Segment Start: DATA FOR THIS TASK

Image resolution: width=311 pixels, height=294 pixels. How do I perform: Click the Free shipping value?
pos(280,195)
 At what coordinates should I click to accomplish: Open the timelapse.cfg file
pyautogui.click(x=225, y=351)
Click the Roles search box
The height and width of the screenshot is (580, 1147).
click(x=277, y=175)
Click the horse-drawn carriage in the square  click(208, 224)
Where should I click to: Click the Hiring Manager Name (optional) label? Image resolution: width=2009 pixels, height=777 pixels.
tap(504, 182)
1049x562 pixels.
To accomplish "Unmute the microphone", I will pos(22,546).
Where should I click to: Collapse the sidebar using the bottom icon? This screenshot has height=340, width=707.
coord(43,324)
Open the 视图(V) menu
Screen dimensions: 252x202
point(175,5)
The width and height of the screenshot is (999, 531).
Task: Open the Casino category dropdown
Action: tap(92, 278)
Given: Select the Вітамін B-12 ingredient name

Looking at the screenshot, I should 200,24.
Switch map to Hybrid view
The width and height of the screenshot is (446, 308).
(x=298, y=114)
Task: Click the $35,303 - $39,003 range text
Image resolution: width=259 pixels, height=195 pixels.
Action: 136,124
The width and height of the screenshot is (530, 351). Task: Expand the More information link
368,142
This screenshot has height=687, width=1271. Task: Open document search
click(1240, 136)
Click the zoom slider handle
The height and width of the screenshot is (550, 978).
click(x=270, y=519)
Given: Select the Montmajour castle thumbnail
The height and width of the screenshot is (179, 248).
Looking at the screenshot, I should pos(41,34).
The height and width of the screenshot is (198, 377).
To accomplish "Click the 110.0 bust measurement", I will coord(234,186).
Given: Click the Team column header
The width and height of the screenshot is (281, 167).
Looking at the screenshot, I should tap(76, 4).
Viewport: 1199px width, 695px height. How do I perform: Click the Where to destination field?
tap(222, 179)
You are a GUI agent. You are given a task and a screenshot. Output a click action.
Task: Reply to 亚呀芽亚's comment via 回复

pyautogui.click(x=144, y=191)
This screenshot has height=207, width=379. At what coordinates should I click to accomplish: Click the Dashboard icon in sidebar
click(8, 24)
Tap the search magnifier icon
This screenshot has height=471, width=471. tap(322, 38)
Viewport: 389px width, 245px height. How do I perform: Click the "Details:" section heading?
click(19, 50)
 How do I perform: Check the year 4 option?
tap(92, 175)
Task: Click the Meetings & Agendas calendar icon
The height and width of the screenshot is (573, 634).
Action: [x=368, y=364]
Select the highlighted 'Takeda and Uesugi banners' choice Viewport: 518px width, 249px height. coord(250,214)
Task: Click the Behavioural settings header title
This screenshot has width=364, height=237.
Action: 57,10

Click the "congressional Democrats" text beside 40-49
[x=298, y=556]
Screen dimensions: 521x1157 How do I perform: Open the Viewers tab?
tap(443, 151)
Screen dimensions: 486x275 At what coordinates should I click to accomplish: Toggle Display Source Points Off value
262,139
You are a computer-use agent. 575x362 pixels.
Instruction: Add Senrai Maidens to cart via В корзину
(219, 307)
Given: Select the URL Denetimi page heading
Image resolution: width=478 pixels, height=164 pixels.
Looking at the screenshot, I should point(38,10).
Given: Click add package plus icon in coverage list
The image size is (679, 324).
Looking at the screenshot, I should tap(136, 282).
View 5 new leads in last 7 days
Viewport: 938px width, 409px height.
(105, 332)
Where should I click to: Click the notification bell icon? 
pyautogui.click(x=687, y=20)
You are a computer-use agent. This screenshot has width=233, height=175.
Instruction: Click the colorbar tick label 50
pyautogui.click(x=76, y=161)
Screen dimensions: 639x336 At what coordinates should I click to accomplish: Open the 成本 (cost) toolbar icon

Segment End: DATA FOR THIS TASK

Search the entries for the line holding "This screenshot has width=364, height=237.". Return that line and the ones after it through the last, exactly.

## ANSWER SECTION
This screenshot has width=364, height=237.
Action: 57,10

Click the "congressional Democrats" text beside 40-49
[x=298, y=556]
Screen dimensions: 521x1157 How do I perform: Open the Viewers tab?
tap(443, 151)
Screen dimensions: 486x275 At what coordinates should I click to accomplish: Toggle Display Source Points Off value
262,139
You are a computer-use agent. 575x362 pixels.
Instruction: Add Senrai Maidens to cart via В корзину
(219, 307)
Given: Select the URL Denetimi page heading
Image resolution: width=478 pixels, height=164 pixels.
Looking at the screenshot, I should point(38,10).
Given: Click add package plus icon in coverage list
The image size is (679, 324).
Looking at the screenshot, I should tap(136, 282).
View 5 new leads in last 7 days
Viewport: 938px width, 409px height.
(105, 332)
Where should I click to: Click the notification bell icon? 
pyautogui.click(x=687, y=20)
You are a computer-use agent. This screenshot has width=233, height=175.
Instruction: Click the colorbar tick label 50
pyautogui.click(x=76, y=161)
Screen dimensions: 639x336 At what coordinates should I click to accomplish: Open the 成本 (cost) toolbar icon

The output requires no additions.